İklim değişikliği, çevre sorunları,
küresel ısınma, kuraklık, artan nüfus vb. sorunlar devam ederken Aralık 2019’da
Çin’de ortaya çıkan ve tüm dünyayı esir eden Kovid-19 salgını, üretim ve
tedarik zincirine büyük bir darbe vurdu. Dünya üretim, tedarik ve ticareti
henüz toparlanmamışken, 24 Şubat 2022 günü Rusya’nın Ukrayna’yı işgal etmesi
sonrası gıda krizi ve tedariki konusunda küresel çapta kriz yaşanmaya başladı.
Yaşanan küresel gıda krizi, gıda üretim
ve tedariki tehlikesi ve açlık ihtimali karşısında birçok ülkede gıda sorunu
“milli güvenlik” meselesi haline geldi. Durum bu kadar net ve vahim iken
ülkemizde ve bölgemizde anlamsız bir şekilde yıllardır tarım arazileri sanayi,
konut ve turistik tesislerin yapımı bahanesiyle imara açılıyor.
Gıdanın bu kadar önemli ve stratejik bir
hal almasıyla her bir karış toprağın önem kazandığı günümüzde tarım alanlarının
artırılması, çiftçilerin desteklenmesi ve gıda üretiminin artırılmasının
sağlanmasının elzem olduğu bir sürece doğru giden dünyamızda tarım arazilerinin
imara açılmasını anlamak mümkün değildir. Tarım arazilerinin betona dönüştüğü
bir yerde hayvancılığın olması da mümkün değildir. Beton yapıların insanlığa
vereceği bir şey yoktur. Ancak gıdanın olmadığı bir dünyada hayatın olması
tasavvur edilemez.
Bu vurdumduymazlık ve aymazlık hali böyle
devam ederse yakın gelecekte muhtemel bir gıda ve su savaşı tehlikesi ile
insanlık karşı karşıya kalabilir. Bu tehlike karşısında tarım alanları ve su
kaynaklarının korunması ve etkin kullanılması amacıyla gerekli projeler
geliştirilmeli ve tedbirler geciktirilmeden hayata geçirilmelidir. Bugün adım
atılmazsa yarın geç olabilir. Önümüzdeki süreçte gıdanın petrolden de altından
da betondan da çok daha kıymetli olduğu görülecektir. Daha fazla geç kalmadan
gerekli hassasiyeti göstermeliyiz. Sadece “5 Aralık Dünya Toprak Günü”

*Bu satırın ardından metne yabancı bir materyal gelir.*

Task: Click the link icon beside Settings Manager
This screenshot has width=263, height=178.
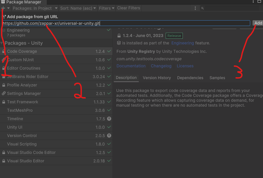Action: tap(4, 94)
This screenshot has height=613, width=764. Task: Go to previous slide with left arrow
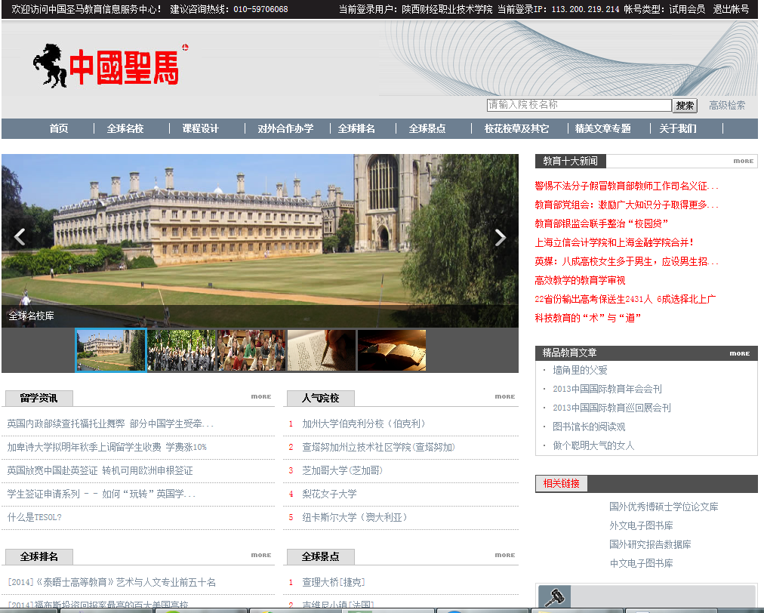tap(20, 237)
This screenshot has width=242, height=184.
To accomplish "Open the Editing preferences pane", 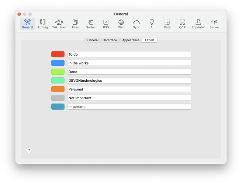I will pyautogui.click(x=43, y=24).
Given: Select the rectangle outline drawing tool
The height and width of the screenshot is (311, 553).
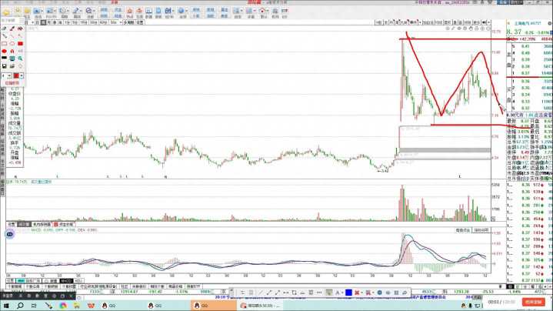Looking at the screenshot, I should coord(4,44).
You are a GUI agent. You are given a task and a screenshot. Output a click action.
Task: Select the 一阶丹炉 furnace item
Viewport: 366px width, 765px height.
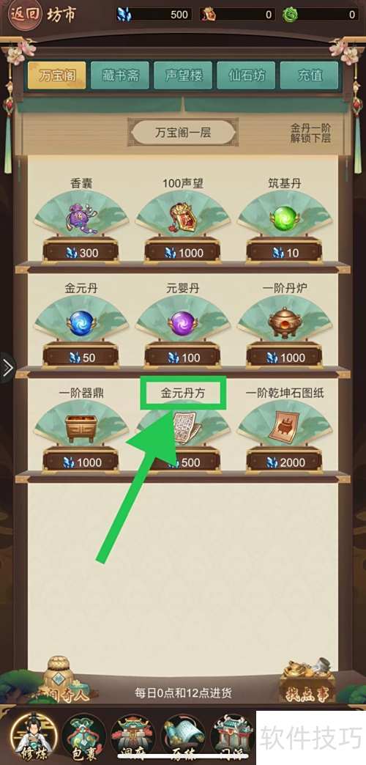point(284,322)
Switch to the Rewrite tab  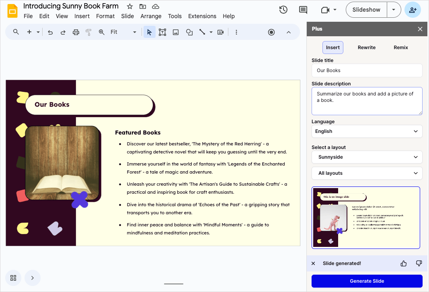[x=367, y=48]
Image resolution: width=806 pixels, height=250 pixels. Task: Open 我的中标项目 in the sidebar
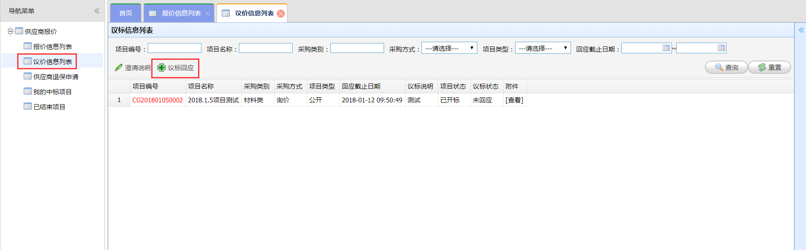(x=52, y=92)
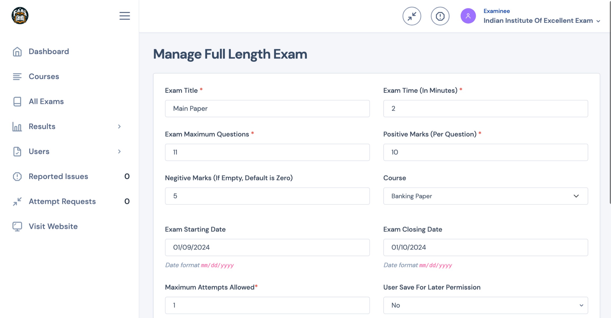Click the site logo in sidebar
This screenshot has width=611, height=318.
[x=20, y=16]
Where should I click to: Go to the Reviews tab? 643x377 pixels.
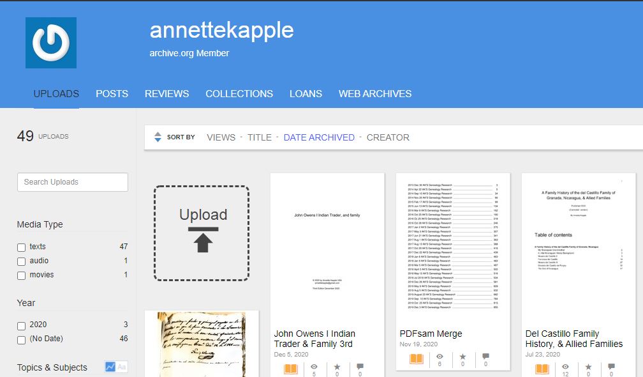click(x=166, y=94)
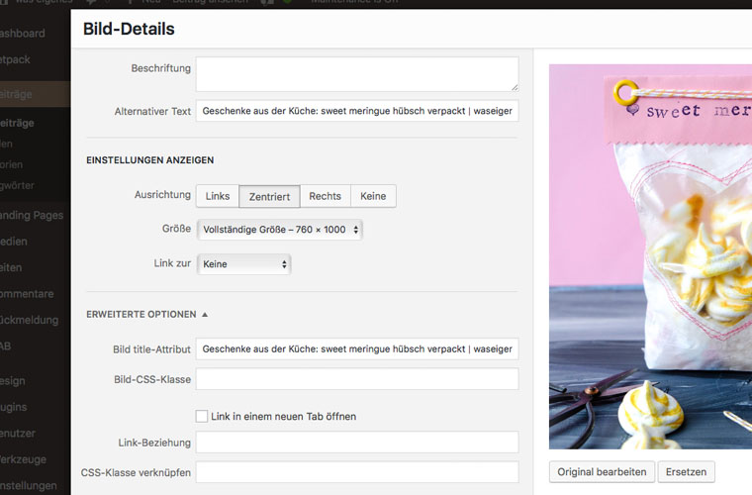Enable Link in einem neuen Tab öffnen
The height and width of the screenshot is (495, 752).
point(202,416)
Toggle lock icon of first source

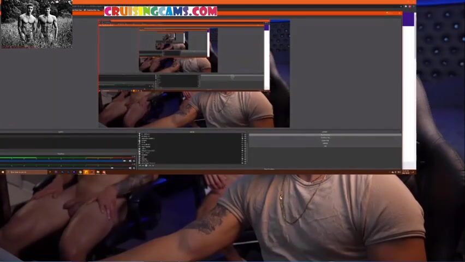point(245,134)
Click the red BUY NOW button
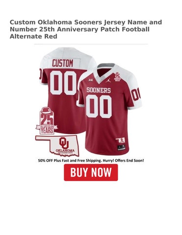The image size is (182, 235). [91, 172]
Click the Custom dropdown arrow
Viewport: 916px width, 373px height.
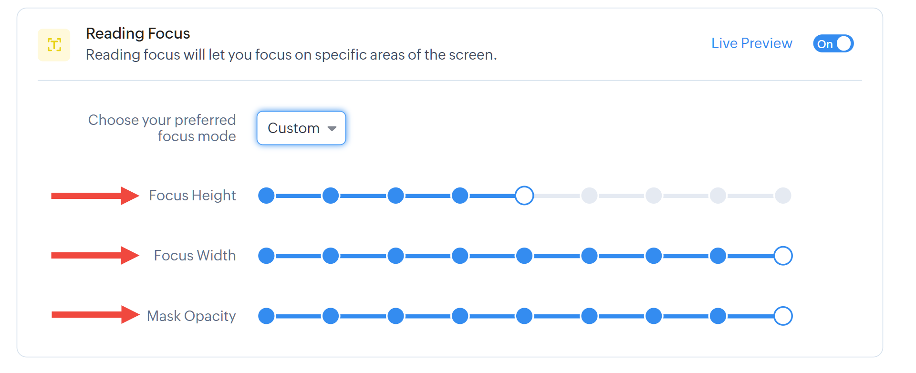(332, 128)
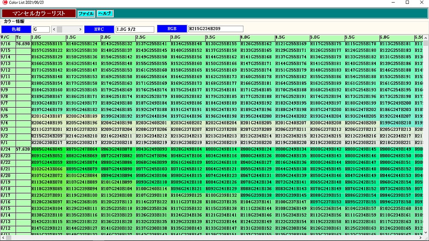Viewport: 429px width, 241px height.
Task: Click the 8/20 row header
Action: point(7,176)
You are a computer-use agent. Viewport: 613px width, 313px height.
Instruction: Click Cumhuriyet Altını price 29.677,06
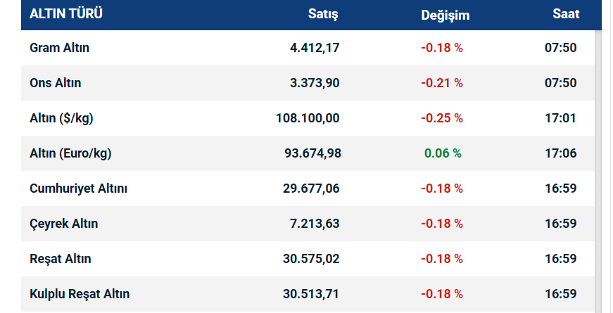tap(311, 189)
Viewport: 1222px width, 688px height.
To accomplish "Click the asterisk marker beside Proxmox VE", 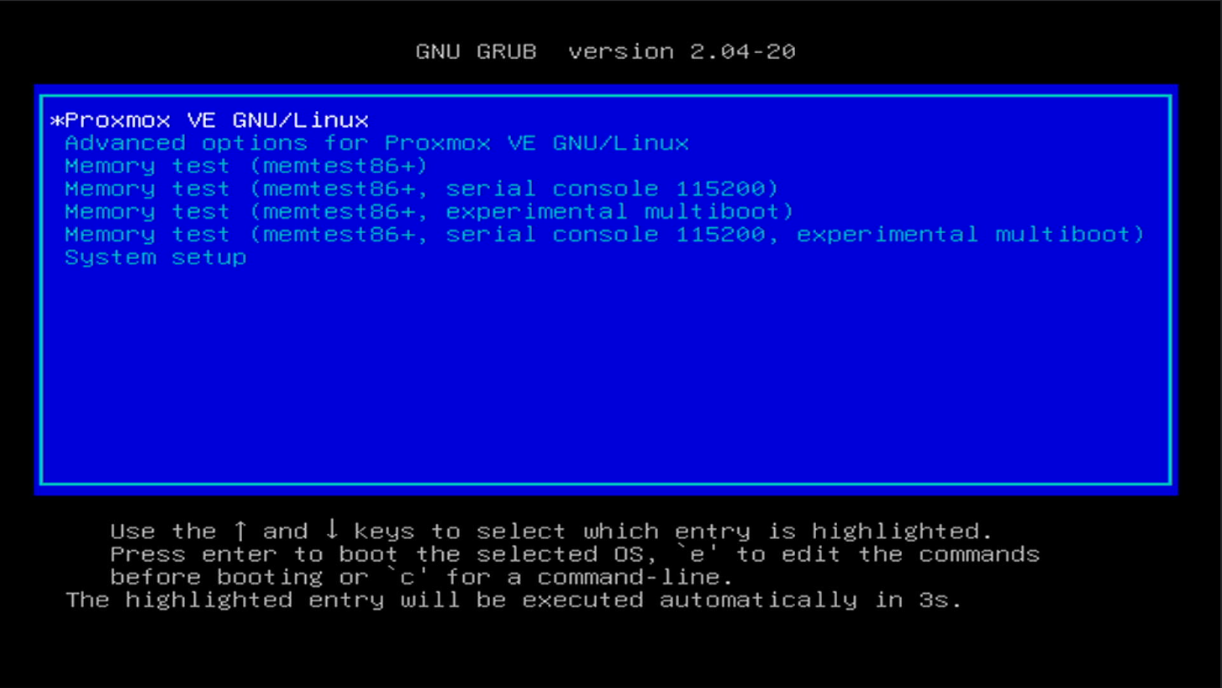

vesilesiyle tarımın önemine dikkat çeken yüzeysel açıklamalar ile bir yere
varamayız.
Yaptığımız araştırmada ülkemizde tarım
alanlarının miktarı 2001 yılında 26 milyon 350 bin hektar iken, 2021 yılında 23
milyon 137 bin hektara gerilediği görülüyor. 3 milyon 213 bin hektar tarım
arazisi kaybı yaşanmış. Tarım ve hayvancılık teşvik edilip üretimin artırılması
için ne gerekiyorsa yapılması gerekirken, tarım arazilerinin gittikçe erimesi
ilerde yaşayacağımız felaketin habercisidir. Gelecek nesilleri düşünerek bu
tehlikenin farkında olunmalı ve bu sorunun önüne geçilmelidir.
Sanayi yatırımları ve konutlaşmada tabi
ki lazımdır ve olması gerekir. Ancak bunun çözümü tarım arazilerini işgal etmek
olamaz. Bu yatırımlar pekâlâ tarıma elverişli olmayan zeminlerde yapılabilir.
Bu durum özellikle deprem tehlikesi olan bölgelerde olmazsa olmaz bir tedbir
olmalıdır.
Hayat kaynağımız toprağın, tarım
arazilerinin çiftçilerin kullanımına verilmesi için adımlar atılması
gerekirken, birçok ilde arazi sahiplerinin ve rant lobilerinin baskısıyla tarım
arazileri hoyratça imara açılarak çok katlı ve lüks binalar yapılıp
şehirlerimize ve gelecek nesillerimize ihanet ediliyor. Tarım arazilerini yeni
imar alanı olarak açmak yerine, bakanlık eliyle “kentsel dönüşüm
projesi” adil bir şekilde hayata geçirilmelidir. Böylece hem tarım
alanları kurtulur hem de şehir merkezlerindeki eski mahalleler de canlandırıp
değerlendirilmiş ve şehirler nefes almış olur.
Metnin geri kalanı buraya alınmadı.